### Data in this exercise ###
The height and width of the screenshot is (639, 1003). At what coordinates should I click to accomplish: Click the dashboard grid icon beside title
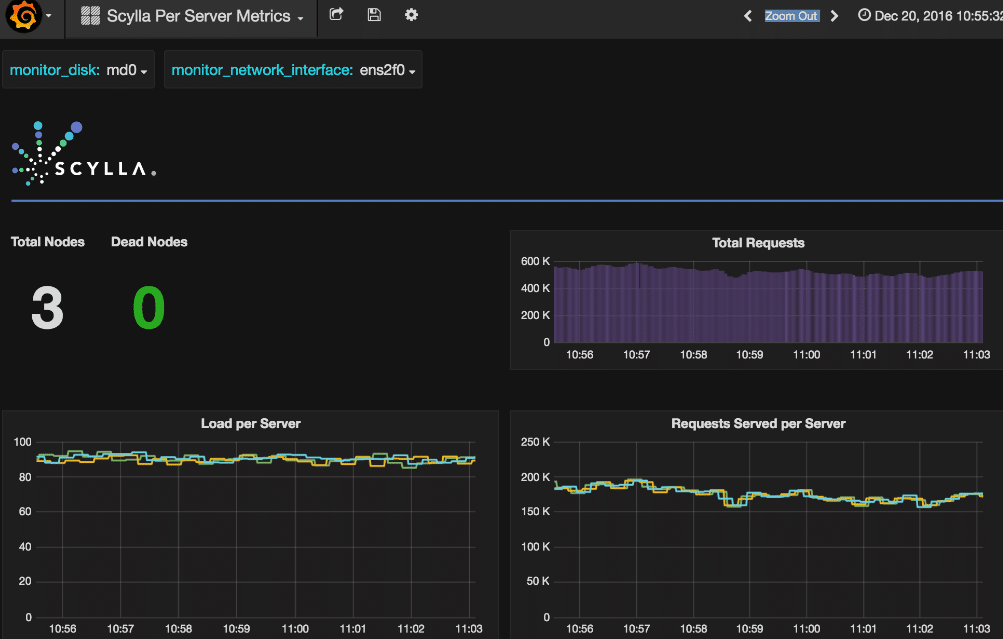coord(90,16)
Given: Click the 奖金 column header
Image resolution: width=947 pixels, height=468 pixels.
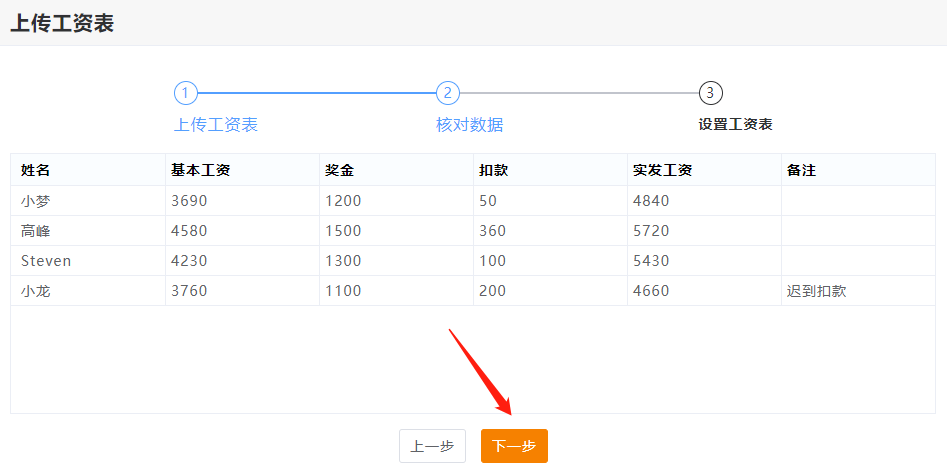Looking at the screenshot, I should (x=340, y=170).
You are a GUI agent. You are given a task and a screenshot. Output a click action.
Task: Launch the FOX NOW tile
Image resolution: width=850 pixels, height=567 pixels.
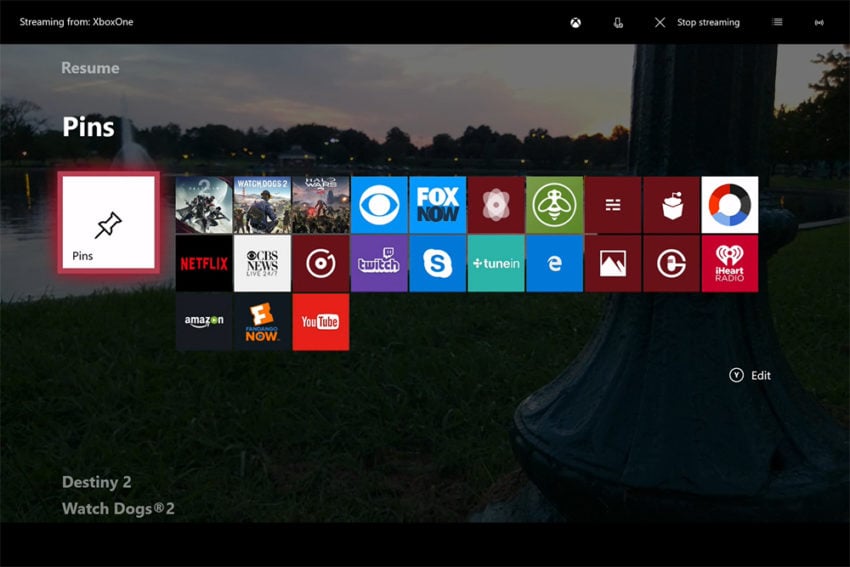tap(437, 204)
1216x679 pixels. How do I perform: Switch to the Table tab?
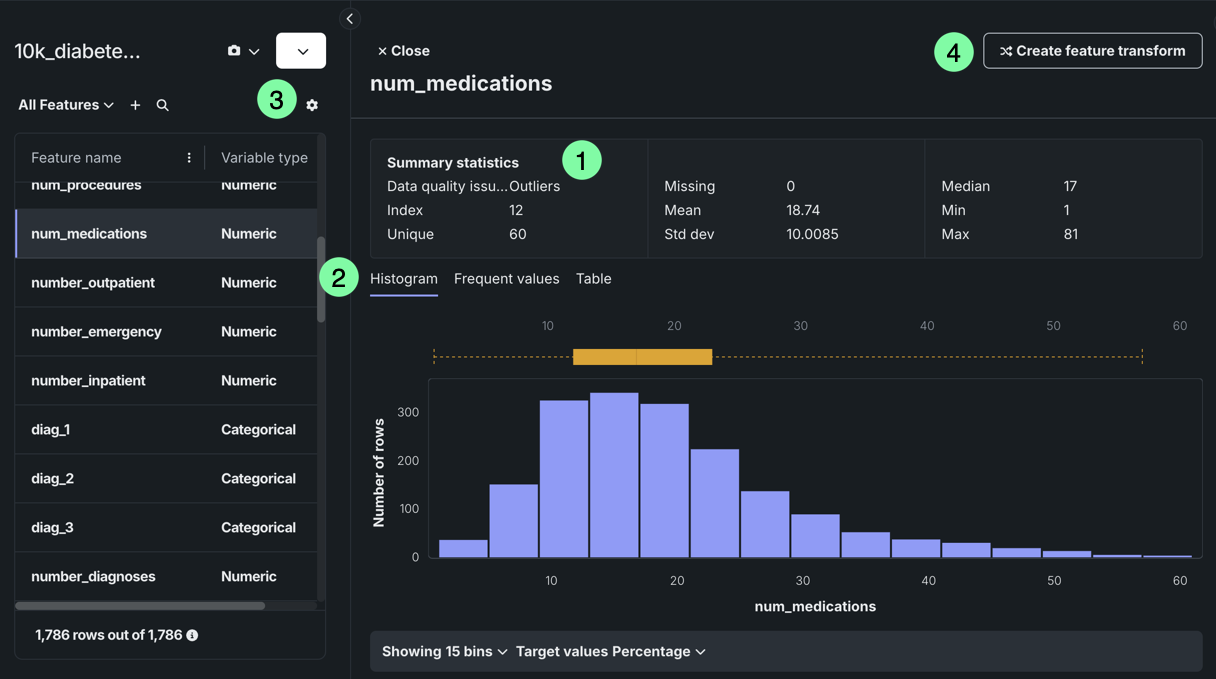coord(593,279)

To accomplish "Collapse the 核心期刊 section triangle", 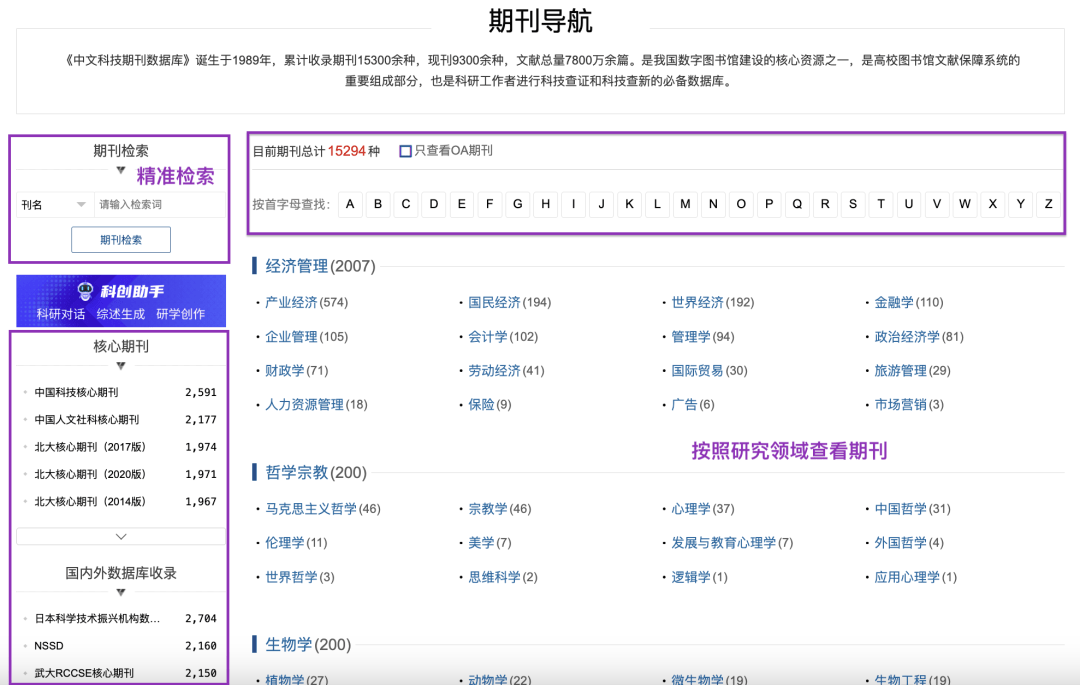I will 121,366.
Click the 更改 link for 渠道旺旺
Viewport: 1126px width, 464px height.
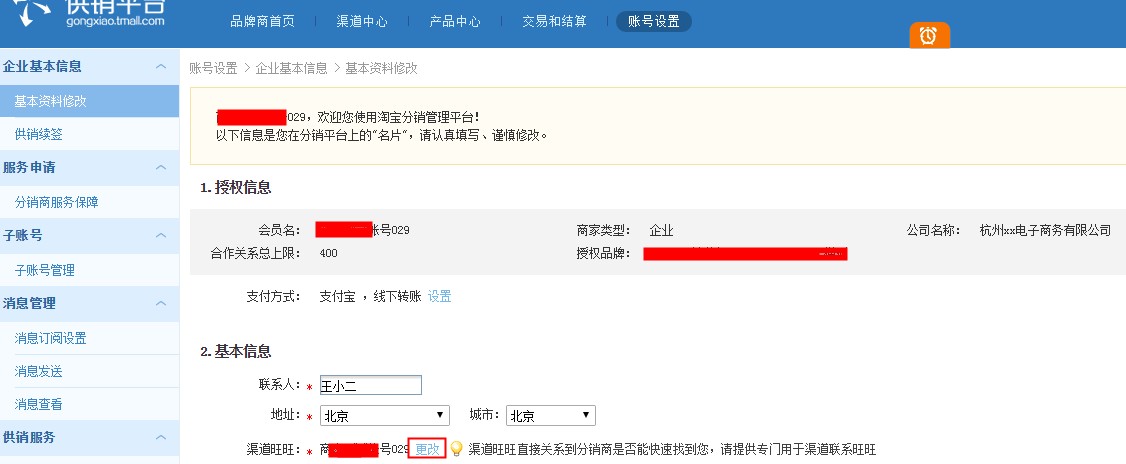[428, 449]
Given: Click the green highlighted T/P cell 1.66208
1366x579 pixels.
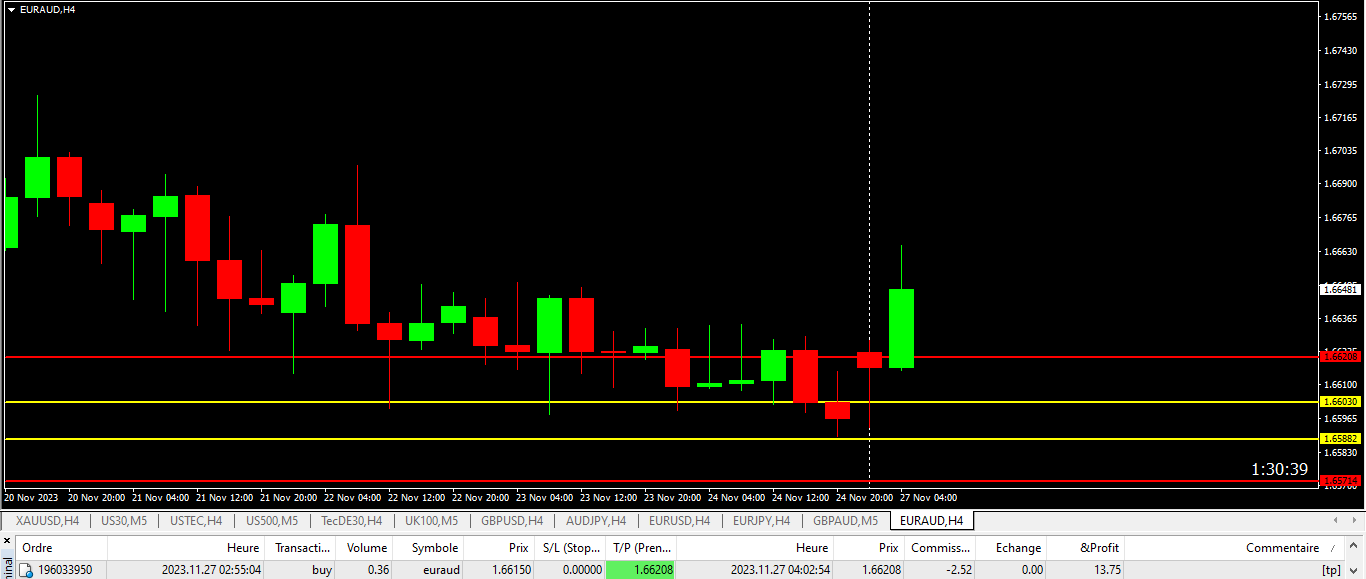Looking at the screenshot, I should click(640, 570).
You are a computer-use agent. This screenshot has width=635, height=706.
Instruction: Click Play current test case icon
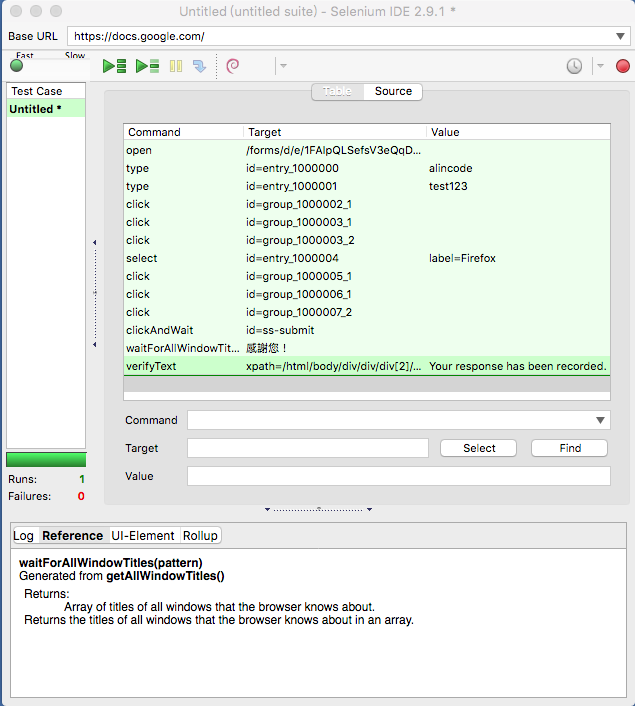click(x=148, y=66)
###
◆ Task instructions ◆
What is needed is a word-for-word repeat of every line from the line with "Viewport: 1126px width, 464px height." to the end of the entries above; leave out the pictures.

◆ Your solution ◆
Viewport: 1126px width, 464px height.
[428, 449]
Given: Click the green highlighted T/P cell 1.66208
1366x579 pixels.
Looking at the screenshot, I should click(640, 570).
You are a computer-use agent. This screenshot has width=635, height=706.
Instruction: Click Play current test case icon
click(x=148, y=66)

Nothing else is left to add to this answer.